→ **Jobs**:
a: Decide whether each statement below agrees with the thread on Schacht and Mefo bills. For each, answer yes or no and quote the deciding words of the thread. (i) Schacht was among the founders of the Bank for International Settlement. (ii) The second commenter says the article's chart should be viewed against earlier years. (iii) The first commenter says the BIS has coordinated central bank policies since 1923.
b: Extend the thread on Schacht and Mefo bills, picking up from its last sentence.

→ **Text extract**:
———
Schacht, Mefo Bills and the Restoration of the German Economy 1933-39 (2013) - deven88
https://fixingtheeconomists.wordpress.com/2013/12/11/hjalmar-schacht-mefo-bills-and-the-restoration-of-the-german-economy-1933-1939/
======
sprash
Interesting tidbit: Schacht was also one of the founding members of the BIS
(Bank for International Settlement) in Switzerland along with Warburg, J.P.
Morgan and Rockefeller representatives which are coordinating the monetary
policies of all major central banks to this day since 1930.

Some people say the restoration of the German economy 1933-39 was only
possible because it was arranged by those major central banks. The actual
economic policies are rather secondary to that.

------
dvfjsdhgfv
The chart presented in the article [0] should be put in context of the
previous years. The inflation values look very nice when you compare them to
what was going on before 1923 [1].
———
→ **Excerpted records**:
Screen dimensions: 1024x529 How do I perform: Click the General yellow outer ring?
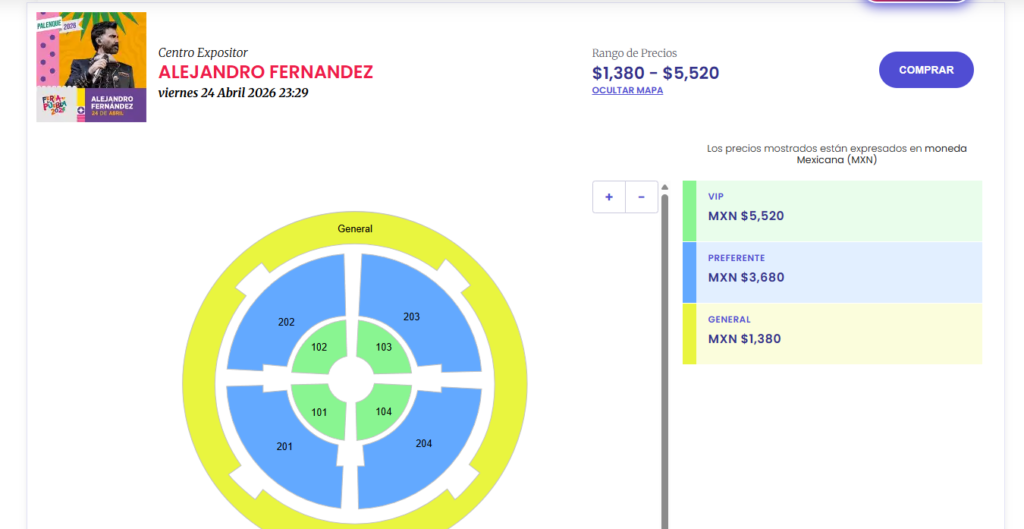pyautogui.click(x=355, y=229)
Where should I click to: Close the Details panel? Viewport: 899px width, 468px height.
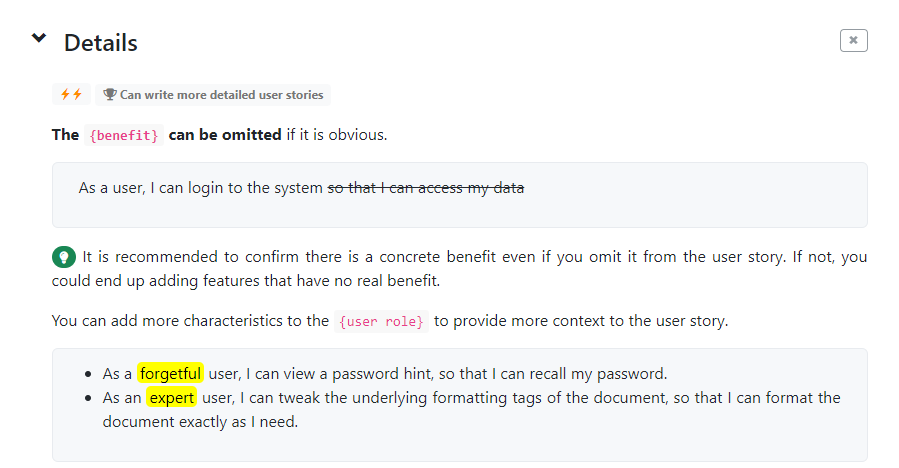(853, 40)
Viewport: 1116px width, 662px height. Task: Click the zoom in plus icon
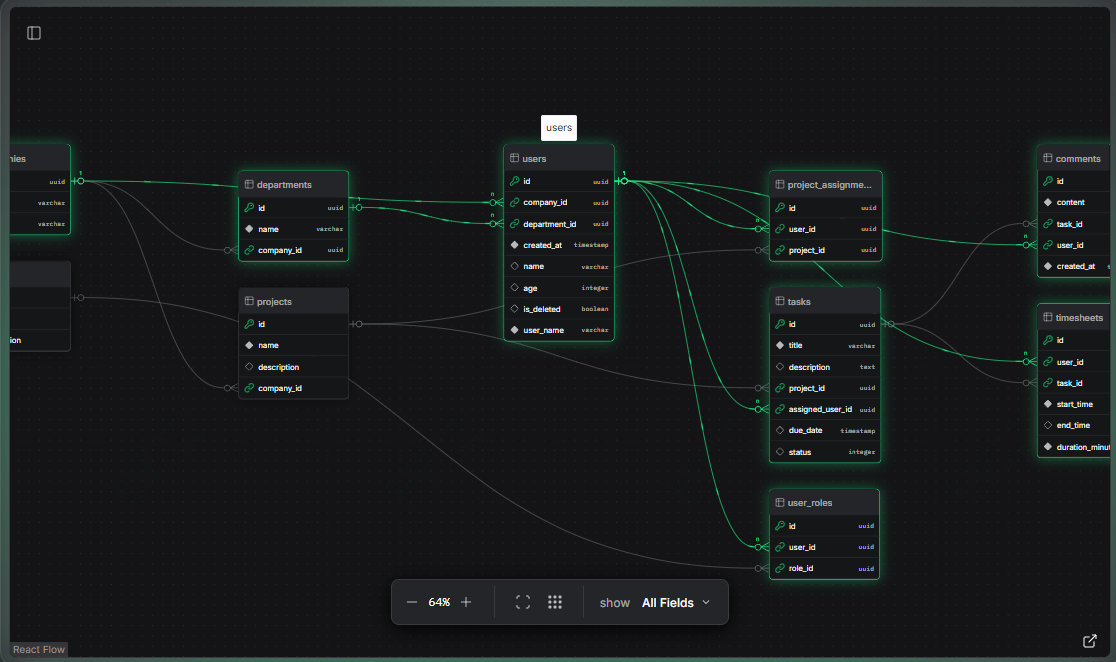pos(466,602)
———
→ **Task answers**:
a:
(i) Yes: "Schacht was also one of the founding members of the BIS"
(ii) Yes: "should be put in context of the previous years"
(iii) No: "to this day since 1930"

b:
[0]
[https://fixingtheeconomists.files.wordpress.com/2013/12/nazi...](https://fixingtheeconomists.files.wordpress.com/2013/12/nazi-
gdp-inflation.png?w=640)

[1]
[http://web.nli.org.il/sites/NLI/English/collections/personal...](http://web.nli.org.il/sites/NLI/English/collections/personalsites/Israel-
Germany/Weimar-Republic/Pages/Inflation.aspx)

------
hutzlibu
Schacht might have been a brilliant state accountant, but what he and Nazi
germany mostly did was taking a massive but hidden debt ... where the idea was
to repay it with war treasure - which failed.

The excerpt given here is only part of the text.